Stated task — In the material, reproduce the lines starting at the one containing "Image resolution: width=500" and ending at the one containing "click(25, 75)", with "local" swapped for "remote" and nothing else altered.

Records shown —
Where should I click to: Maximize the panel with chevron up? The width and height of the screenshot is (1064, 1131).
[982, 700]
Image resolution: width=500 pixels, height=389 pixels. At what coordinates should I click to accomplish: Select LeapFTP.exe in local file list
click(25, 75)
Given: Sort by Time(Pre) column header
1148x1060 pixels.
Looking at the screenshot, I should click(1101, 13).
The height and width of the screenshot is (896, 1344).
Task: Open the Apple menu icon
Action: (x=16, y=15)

Final result —
Image resolution: width=500 pixels, height=389 pixels. At what coordinates should I click to accomplish: Select LeapFTP.exe in remote file list
click(25, 75)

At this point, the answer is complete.